Вскоре Лавиния стащила через голову маленький черный кардиган и свернула его в ком. На М25 не было ничего интересного, а встать пришлось ни свет ни заря. Она увидела сон – да-да, вероятно сон. О том, как они с братом Хью отправились на машине в какое-то долгое путешествие. И всю дорогу болтали и смеялись! Светило солнце, а заднее сиденье тоже не пустовало – кто именно на нем ехал, она разглядеть не могла. В конце концов Хью – не она – обернулся и велел тем, на заднем сиденье, приглушить звук, а лучше заткнуться: она обернулась сразу за ним, и оказалось, что они вовсе не в машине, а в автобусе, и позади, ряд за рядом, – неотличимые друг от друга школьники в темной одежде. Они запели песню, но поскольку песни во сне Лавиния не ожидала, то проснулась.
3
– А ты бы развелась? – спросил Хью.
– Так сперва надо выйти замуж, – в легком замешательстве, моргая, чтобы проснуться, отозвалась Лавиния. – А пока этим и не пахнет.
– Да, но ты бы никогда-никогда не вышла замуж, – продолжал он, – если бы была малейшая возможность захотеть развода, если бы тебе вообще могло такое прийти в голову.
Лавиния задумалась – или сделала жест, означающий «я думаю». Горячей и возбужденной вере Хью требовалось подкрепление.
– Нет, конечно, – согласилась она. – Я никогда не выйду замуж, если стану хоть немного думать о том, что мы можем развестись.
– Но мама и папа… – сказал Хью.
– Ой, мама и папа! – отмахнулась Лавиния.
– Надо было приехать пару недель назад! – заявил он.
– Да ладно, когда мы с тобой родились, они жили уже пятнадцать лет, – рассудила Лавиния. – Папе было за сорок, маме – почти сорок. Когда они поженились, все было иначе.
– Держу пари, что они не изменились, – возразил Хью. – На свадьбе мама клялась ему в любви и все такое, а потом начала то так, то сяк подшучивать над ним и говорить «как это похоже на папочку», а папа, зуб даю, пожимал плечами и искал, кого бы еще обаять.
– И кому бы раздать ценные указания, – подхватила Лавиния. – Я спала?
– И храпела как дьявол, – подтвердил Хью.
– Мне приснился чудный сон, – сообщила Лавиния. – Как будто мы едем куда-то с тобой на машине, проснулась – так оно и есть!
– Какое нетребовательное у тебя Оно, – с деланой важностью сказал Хью.

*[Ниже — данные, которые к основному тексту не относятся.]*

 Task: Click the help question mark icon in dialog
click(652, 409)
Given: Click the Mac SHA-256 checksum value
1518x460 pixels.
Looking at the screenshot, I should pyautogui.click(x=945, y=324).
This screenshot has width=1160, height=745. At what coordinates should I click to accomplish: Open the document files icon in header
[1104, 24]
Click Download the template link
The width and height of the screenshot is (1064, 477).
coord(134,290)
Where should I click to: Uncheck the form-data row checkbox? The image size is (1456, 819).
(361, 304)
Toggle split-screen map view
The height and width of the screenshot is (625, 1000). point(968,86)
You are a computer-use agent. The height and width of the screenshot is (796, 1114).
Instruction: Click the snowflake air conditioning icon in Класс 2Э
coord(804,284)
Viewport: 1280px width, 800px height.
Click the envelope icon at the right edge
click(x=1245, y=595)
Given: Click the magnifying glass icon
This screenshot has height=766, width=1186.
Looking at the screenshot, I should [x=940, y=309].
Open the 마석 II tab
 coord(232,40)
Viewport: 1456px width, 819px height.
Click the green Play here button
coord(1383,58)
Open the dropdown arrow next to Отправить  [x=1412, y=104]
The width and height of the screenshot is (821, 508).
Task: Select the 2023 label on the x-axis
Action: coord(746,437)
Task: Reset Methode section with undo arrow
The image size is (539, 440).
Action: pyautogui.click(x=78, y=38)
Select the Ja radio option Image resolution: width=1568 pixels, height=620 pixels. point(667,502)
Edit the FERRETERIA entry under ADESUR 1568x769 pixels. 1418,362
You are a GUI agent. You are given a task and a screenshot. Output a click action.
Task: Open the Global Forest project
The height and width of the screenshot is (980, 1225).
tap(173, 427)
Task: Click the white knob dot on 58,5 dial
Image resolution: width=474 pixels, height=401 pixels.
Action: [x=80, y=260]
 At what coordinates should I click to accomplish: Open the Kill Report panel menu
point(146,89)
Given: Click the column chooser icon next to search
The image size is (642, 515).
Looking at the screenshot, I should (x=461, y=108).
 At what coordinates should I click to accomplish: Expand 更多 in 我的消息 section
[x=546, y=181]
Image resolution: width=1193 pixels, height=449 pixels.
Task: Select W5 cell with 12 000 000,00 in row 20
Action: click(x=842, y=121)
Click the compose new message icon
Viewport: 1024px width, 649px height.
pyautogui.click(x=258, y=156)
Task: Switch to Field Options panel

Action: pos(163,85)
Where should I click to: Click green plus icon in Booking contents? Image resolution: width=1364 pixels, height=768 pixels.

– Но он так уверенно об этом говорит! – воскликнула Лавиния. – Если верить Лео, решение уже принято. Думаешь, ложная тревога и все будет как прежде?
– Он ей ничего не сказал.
– Он ее не любит. И никогда не любил. Он намерен сказать, что не любит ее и что она свободна до самой смерти. В противном случае…
– Да не будет никакого противного случая, – произнес Хью. – Думаешь, это М25 продлится вечно? Сколько мы уже по нему едем?
– Так вот же указатель! – Знак гласил: М1, на север. – Хью, поворот!
Какое-то время – уж точно, пока Лавиния спала, – они ехали по правой полосе. И Хью катил дальше – в зеркале заднего вида отражался его взгляд.
– Хью, надо перестроиться в левый ряд, – сказала она. – Хью!